Estimativa é que a segunda safra de milho some 96,13 milhões de toneladas
Preços do milho operam em queda diária há mais de um mês

Os preços do milho têm registrado queda diária consecutiva desde o dia 27 de março deste ano, chegando aos menores patamares nominais desde setembro de 2020. Segundo pesquisadores do Cepea, a segunda safra de milho apresenta desenvolvimento satisfatório, e as estimativas oficiais apontam para uma colheita recorde do cereal em 2022/23.
Diante desse cenário, vendedores têm se mostrado mais flexíveis nos valores de negociações, enquanto os compradores têm postergado as aquisições, esperando por desvalorizações mais intensas. Desde o final de março até a última sexta-feira, dia 12, o Indicador ESALQ/BM&FBovespa (Campinas – SP) registrou queda de mais de 30%, operando abaixo dos R$ 60/sc, algo que não era observado desde setembro de 2020, em termos nominais.

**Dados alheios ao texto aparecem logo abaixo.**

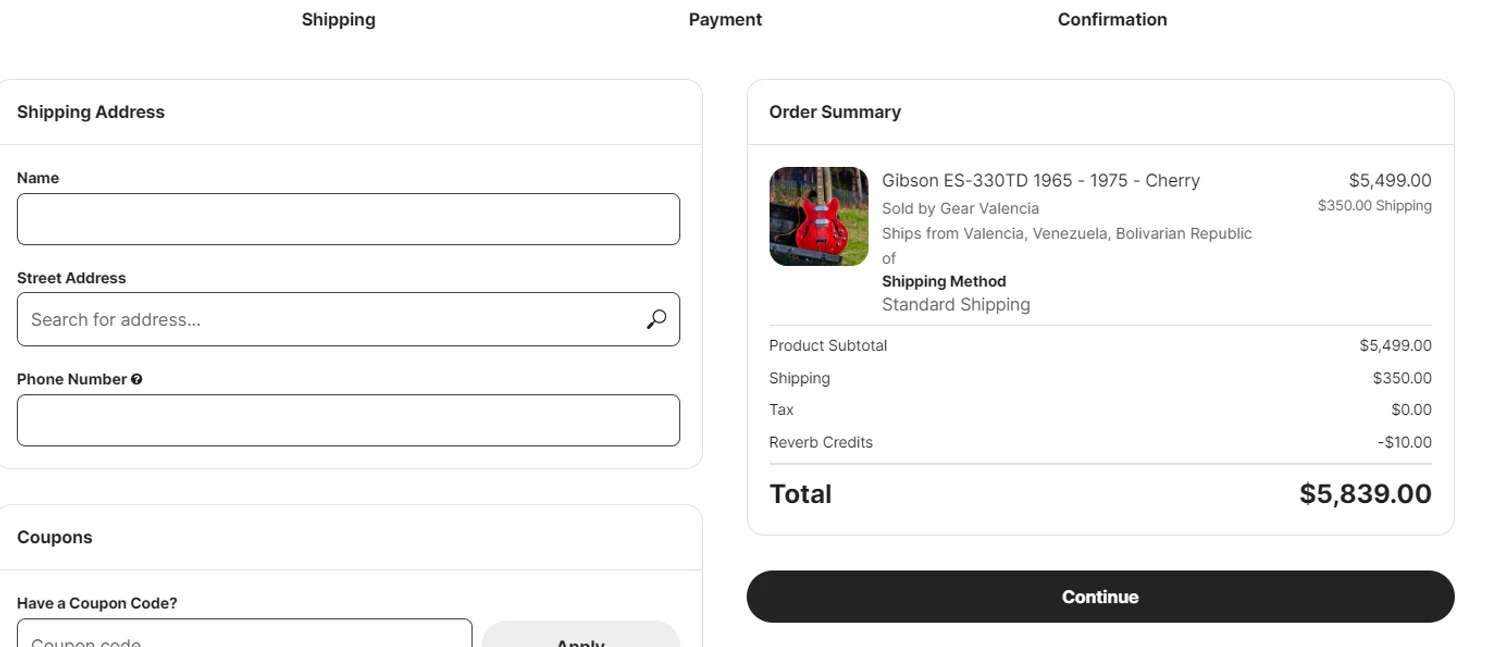Select the Confirmation step
This screenshot has width=1500, height=647.
coord(1112,19)
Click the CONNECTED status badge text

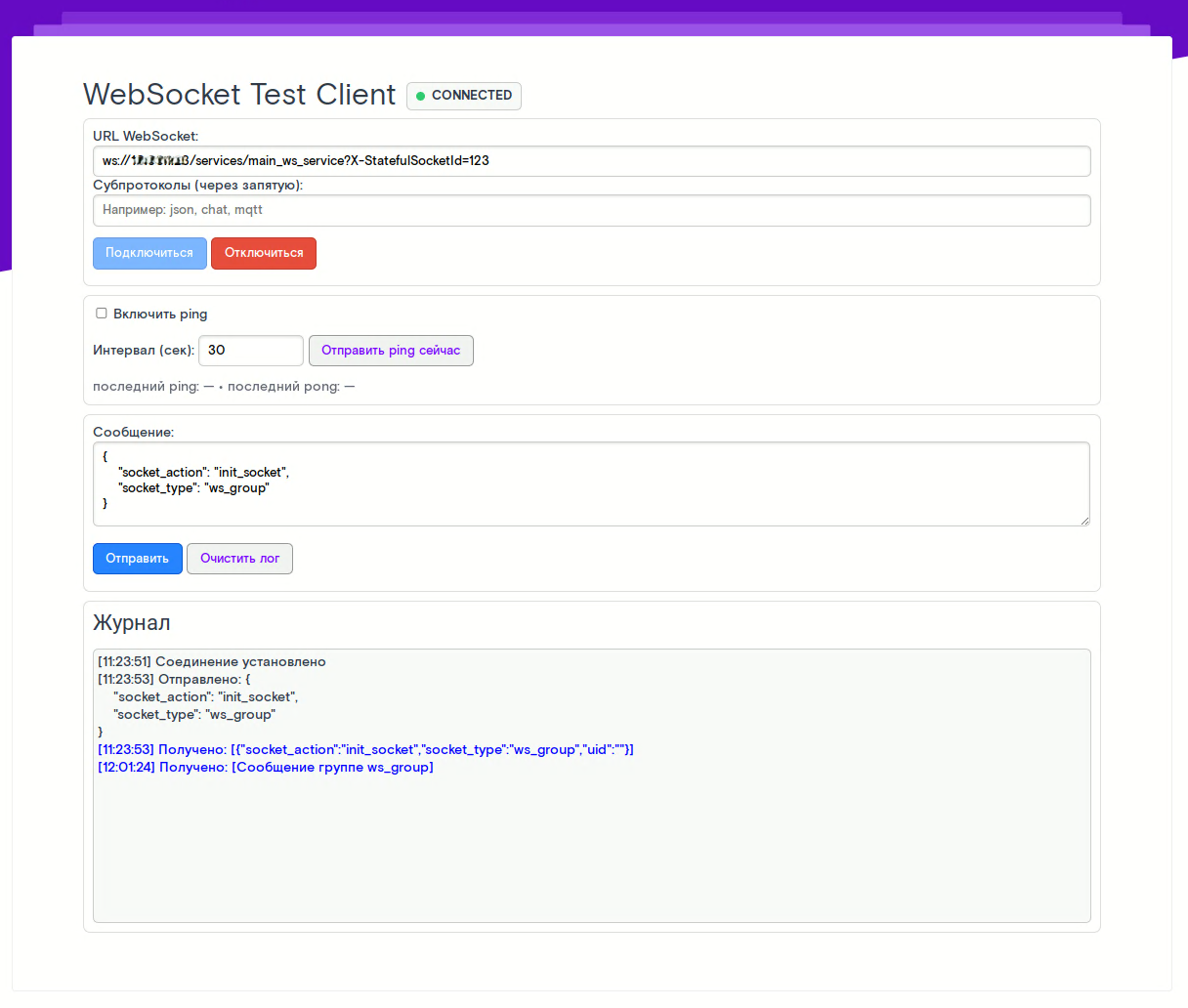point(472,96)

De acordo com a Conab, a estimativa é que a segunda safra de milho some 96,13 milhões de toneladas, um aumento de 12% em relação à safra anterior. Com isso, espera-se que os preços continuem pressionados nos próximos meses. A queda dos preços pode beneficiar setores que utilizam o milho como matéria-prima, como a indústria de alimentos e de ração animal. Fonte: Cepea.